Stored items
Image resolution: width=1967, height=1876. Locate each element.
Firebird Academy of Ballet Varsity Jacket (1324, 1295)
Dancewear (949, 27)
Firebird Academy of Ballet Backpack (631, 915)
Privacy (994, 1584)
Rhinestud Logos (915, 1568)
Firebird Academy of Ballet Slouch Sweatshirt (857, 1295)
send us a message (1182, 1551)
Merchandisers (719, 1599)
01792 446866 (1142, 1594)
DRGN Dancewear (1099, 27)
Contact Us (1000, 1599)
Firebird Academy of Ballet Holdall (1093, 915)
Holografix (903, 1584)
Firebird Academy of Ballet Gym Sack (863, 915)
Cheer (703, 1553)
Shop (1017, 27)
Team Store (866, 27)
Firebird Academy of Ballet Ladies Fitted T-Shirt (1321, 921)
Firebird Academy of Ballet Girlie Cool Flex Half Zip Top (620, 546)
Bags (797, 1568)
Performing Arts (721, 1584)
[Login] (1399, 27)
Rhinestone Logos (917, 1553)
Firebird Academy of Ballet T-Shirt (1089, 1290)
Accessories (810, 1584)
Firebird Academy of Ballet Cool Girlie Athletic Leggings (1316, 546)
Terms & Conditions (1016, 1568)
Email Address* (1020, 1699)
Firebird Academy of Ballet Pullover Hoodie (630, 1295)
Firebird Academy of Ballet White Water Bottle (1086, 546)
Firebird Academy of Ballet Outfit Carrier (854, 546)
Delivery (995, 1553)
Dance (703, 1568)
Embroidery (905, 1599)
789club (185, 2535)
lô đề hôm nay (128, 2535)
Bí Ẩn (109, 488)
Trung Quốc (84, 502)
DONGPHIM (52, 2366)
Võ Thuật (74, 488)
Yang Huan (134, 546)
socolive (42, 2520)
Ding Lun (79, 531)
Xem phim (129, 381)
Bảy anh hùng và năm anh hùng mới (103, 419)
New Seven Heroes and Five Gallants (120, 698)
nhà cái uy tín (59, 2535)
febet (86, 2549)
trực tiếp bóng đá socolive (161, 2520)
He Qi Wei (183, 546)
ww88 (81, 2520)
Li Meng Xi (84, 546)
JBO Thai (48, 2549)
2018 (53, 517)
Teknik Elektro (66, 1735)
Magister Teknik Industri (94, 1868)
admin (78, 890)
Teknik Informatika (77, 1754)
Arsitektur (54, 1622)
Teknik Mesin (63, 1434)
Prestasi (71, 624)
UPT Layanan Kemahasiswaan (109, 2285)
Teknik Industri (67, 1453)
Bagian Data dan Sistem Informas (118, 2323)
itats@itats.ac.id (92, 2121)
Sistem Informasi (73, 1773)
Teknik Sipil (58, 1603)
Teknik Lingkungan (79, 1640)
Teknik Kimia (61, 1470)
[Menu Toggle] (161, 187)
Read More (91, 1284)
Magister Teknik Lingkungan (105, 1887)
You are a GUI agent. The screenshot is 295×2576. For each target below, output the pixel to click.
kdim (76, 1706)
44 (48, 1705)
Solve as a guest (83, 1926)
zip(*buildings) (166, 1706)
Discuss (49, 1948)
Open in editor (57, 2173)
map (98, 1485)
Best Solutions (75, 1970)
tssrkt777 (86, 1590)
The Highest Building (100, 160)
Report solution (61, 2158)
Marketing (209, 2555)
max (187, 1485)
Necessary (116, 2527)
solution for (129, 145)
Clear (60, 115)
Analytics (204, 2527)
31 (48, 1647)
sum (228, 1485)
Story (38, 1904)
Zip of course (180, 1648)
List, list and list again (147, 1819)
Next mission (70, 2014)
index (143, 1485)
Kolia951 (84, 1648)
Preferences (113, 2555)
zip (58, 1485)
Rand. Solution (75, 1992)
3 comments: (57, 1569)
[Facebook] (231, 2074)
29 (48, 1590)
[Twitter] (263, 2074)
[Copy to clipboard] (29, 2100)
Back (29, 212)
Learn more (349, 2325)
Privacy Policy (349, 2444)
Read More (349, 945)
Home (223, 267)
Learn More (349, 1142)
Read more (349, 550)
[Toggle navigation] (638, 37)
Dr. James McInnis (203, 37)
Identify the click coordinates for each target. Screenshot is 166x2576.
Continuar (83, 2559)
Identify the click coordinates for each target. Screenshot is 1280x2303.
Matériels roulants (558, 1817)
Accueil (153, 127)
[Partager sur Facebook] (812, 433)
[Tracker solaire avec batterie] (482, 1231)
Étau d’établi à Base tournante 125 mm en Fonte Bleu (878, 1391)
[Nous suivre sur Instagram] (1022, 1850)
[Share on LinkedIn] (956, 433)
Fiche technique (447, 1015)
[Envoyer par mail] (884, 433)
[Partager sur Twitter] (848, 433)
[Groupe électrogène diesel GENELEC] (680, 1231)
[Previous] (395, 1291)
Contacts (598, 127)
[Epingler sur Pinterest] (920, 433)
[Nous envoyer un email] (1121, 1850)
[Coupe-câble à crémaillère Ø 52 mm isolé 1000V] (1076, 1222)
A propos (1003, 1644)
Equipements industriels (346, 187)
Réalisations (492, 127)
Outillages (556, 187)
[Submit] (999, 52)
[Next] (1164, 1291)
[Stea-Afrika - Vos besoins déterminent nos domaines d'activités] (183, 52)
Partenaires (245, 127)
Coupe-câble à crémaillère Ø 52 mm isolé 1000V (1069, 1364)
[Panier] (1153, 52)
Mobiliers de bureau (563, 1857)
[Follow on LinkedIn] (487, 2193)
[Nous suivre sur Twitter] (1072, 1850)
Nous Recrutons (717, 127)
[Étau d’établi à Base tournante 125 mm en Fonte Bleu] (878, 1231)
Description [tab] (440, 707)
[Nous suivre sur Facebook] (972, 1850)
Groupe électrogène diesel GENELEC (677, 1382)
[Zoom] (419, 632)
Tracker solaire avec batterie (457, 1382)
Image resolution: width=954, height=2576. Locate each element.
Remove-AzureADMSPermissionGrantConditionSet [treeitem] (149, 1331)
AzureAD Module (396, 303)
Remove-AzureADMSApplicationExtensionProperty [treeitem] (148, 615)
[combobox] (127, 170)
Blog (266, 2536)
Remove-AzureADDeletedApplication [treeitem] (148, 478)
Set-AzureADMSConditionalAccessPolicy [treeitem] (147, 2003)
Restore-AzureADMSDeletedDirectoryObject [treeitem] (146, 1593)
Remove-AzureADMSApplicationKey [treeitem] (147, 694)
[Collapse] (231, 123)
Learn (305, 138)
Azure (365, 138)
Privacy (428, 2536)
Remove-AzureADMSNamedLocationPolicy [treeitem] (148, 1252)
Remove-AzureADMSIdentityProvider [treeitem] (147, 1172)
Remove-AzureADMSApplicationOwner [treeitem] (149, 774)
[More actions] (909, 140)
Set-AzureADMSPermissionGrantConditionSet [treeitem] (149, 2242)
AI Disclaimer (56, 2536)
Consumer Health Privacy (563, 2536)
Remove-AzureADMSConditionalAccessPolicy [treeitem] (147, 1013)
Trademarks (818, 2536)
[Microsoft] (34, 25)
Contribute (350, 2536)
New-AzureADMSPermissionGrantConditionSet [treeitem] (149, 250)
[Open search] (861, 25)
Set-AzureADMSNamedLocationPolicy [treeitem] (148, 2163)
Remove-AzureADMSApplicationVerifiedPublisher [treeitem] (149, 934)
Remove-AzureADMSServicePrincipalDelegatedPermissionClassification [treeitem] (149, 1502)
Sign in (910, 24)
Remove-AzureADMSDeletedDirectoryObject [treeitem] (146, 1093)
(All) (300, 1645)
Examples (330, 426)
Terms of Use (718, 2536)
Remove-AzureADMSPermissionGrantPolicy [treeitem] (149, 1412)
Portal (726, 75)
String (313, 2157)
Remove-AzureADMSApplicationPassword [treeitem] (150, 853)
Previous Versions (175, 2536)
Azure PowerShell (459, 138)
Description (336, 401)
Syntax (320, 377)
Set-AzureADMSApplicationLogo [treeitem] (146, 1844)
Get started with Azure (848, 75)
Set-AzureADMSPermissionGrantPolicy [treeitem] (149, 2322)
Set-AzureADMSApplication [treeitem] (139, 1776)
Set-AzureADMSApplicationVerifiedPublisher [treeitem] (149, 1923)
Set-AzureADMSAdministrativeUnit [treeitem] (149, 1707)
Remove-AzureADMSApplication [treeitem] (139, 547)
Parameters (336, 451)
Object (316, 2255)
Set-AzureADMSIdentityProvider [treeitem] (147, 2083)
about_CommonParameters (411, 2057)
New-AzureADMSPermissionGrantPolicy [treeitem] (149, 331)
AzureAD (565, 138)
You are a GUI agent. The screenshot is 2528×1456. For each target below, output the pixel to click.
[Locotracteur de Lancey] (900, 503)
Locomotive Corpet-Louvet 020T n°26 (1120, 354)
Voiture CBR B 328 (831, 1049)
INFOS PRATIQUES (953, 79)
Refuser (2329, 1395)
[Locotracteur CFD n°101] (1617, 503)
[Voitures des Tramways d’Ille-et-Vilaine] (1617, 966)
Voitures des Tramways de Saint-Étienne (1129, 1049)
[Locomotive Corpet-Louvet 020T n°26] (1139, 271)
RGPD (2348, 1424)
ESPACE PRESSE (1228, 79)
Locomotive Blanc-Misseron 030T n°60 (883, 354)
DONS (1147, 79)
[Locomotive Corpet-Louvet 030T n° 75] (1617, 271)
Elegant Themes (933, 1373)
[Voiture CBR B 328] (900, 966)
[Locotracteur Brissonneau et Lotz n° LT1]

EXERCISE DESCRIPTION:
Copy out only the lines above from the one with "Sign in (910, 24)" to the one with "Azure PowerShell (459, 138)", inclusive, exactly as they stand.

TASK SOLUTION:
Sign in (910, 24)
Remove-AzureADMSDeletedDirectoryObject [treeitem] (146, 1093)
(All) (300, 1645)
Examples (330, 426)
Terms of Use (718, 2536)
Remove-AzureADMSPermissionGrantPolicy [treeitem] (149, 1412)
Portal (726, 75)
String (313, 2157)
Remove-AzureADMSApplicationPassword [treeitem] (150, 853)
Previous Versions (175, 2536)
Azure PowerShell (459, 138)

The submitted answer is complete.